Logarr
Logarr

Reputation: 2417

Duplicating an object in List<T>

Time for my first question! I want to make it known that I'm quite amateur with programming, and I probably don't fully understand the terms I'm about to use.

I'm making a program that takes the results from an Oracle Query and displays them in a DataGridView for manipulation. The data will be used with an imposition software and I need to be able to "split" and "join" rows to make duplicates.

The data comes in from my service layer as a generic collection called CheckOrderLine that contains 20+ objects containing all the data pulled.

I'm looking for a way to take the current CheckOrderLine from my Binding Source, _bs, and make a new CheckOrderLine with all of the same values. I believe this is known as a deep copy.

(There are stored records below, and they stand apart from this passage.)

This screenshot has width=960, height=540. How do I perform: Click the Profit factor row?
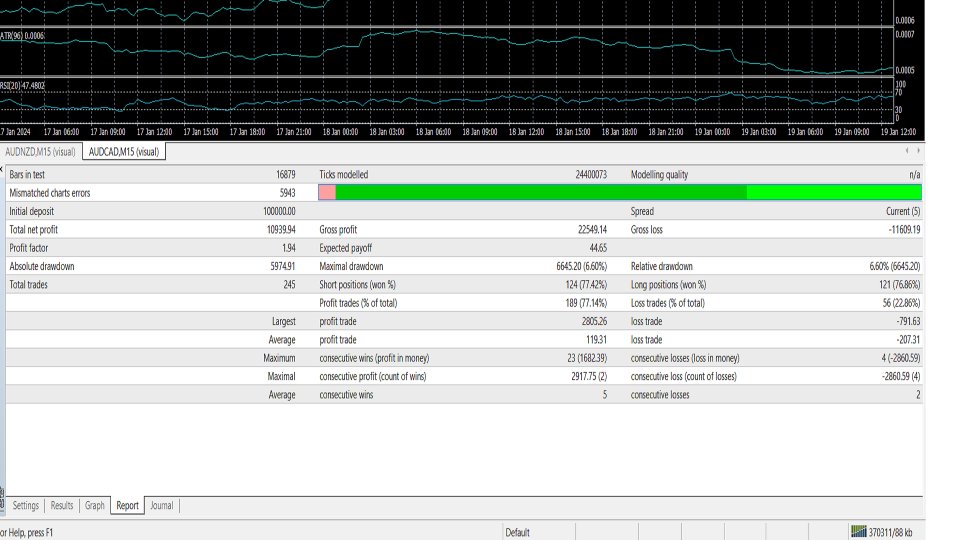click(150, 247)
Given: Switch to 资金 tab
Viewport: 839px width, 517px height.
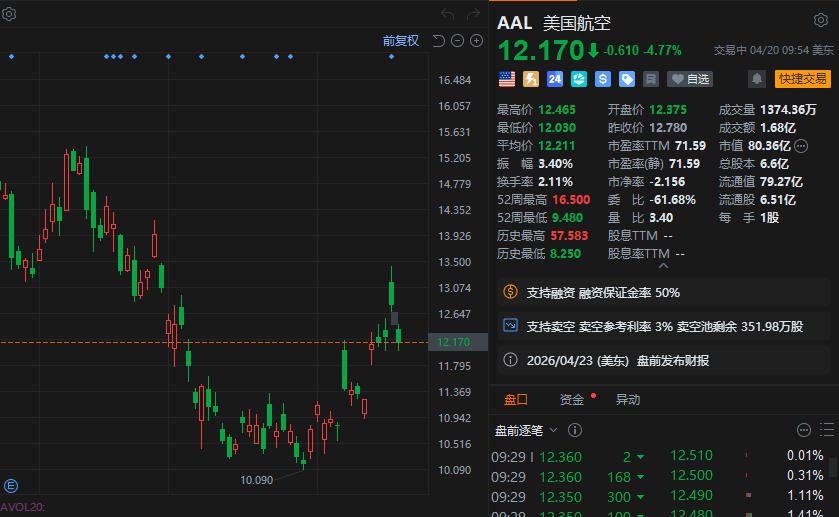Looking at the screenshot, I should tap(571, 399).
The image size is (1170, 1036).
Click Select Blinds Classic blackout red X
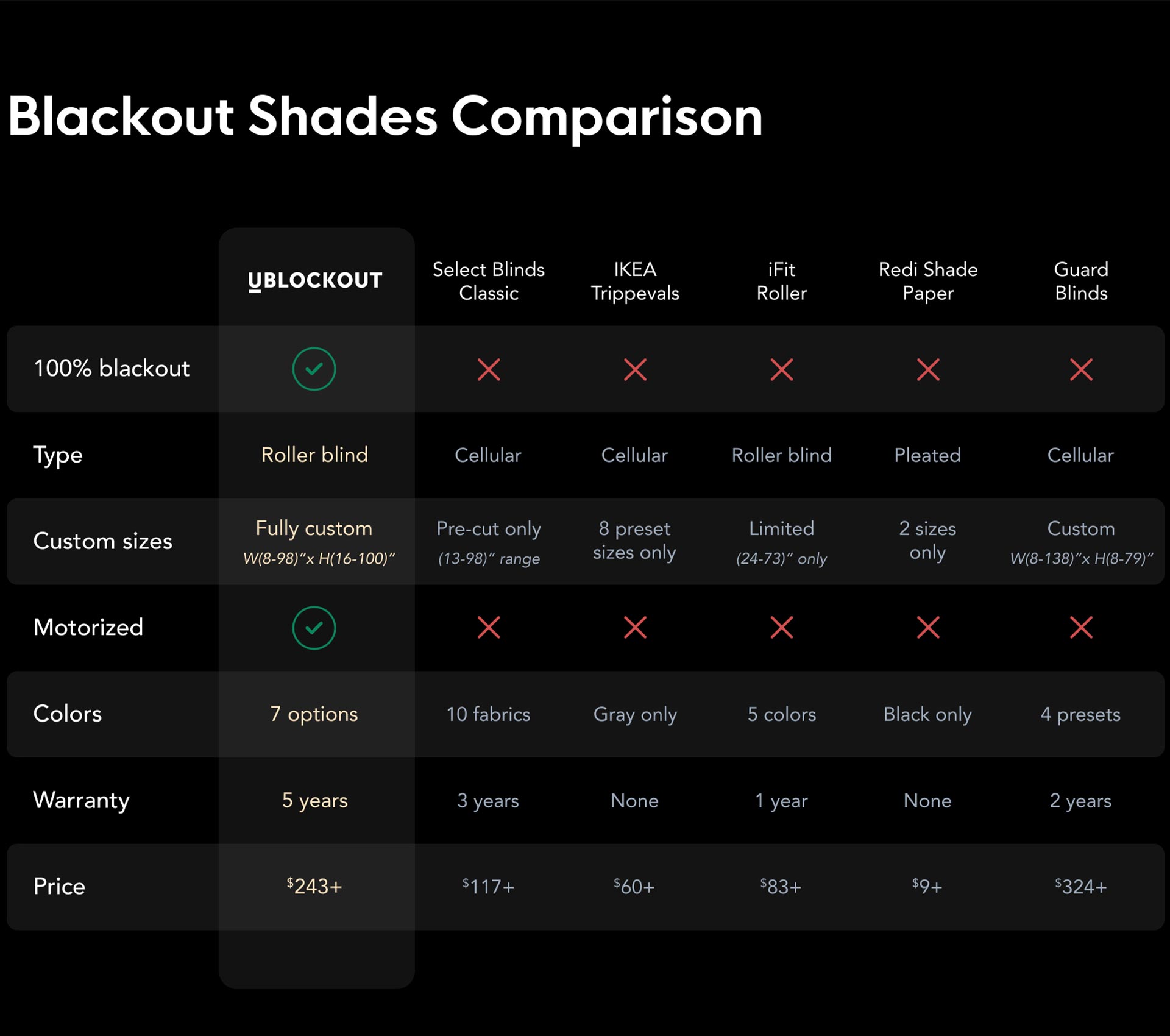(489, 369)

I've learned that I can use the following code to achieve my goal, but I'm sure there's a better way to do it:

    CheckOrderLine current = (CheckOrderLine)_bs.Current;
    CheckOrderLine cloned = new CheckOrderLine();

    cloned.OrderNumber = current.OrderNumber;
    cloned.Qty = current.Qty;

and so on.

So I guess my question is this: Is there a way to iterate through the CheckOrderLine and set the values for each property in my new object? Also, is there something horribly wrong with the direction I'm headed? I've seen things around the Web talking about using ICloneable in my CheckOrderLine class, but that's way over my head at this point.

EDIT: Had the wrong VS tag. And I fixed some vocabulary.

Upvotes: 1

Views: 53

Answers (1)

Chris Shain
Chris Shain

Reputation: 51349

Congrats on your first project. You are on the right track- from a pure "does it work" perspective, there is nothing wrong with the way that you are doing it now- just copy one property after another.

Professional developers usually (hopefully) try to strive to develop code in an 'elegant' way. Elegance, in this case, probably means including the logic for cloning a CheckOrderLine inside of the CheckOrderLine class (as a method). This way, if you find another place in your application where you need to clone these things, you can call the same function, and any bug fixes to that function will improve both places where you copy the class. You don't need to implement the ICloneable interface to do that- it's mostly just a convention.

You can also use a technique called Reflection to programmatically iterate over the properties and copy them to a new object, but that's probably over your head right now.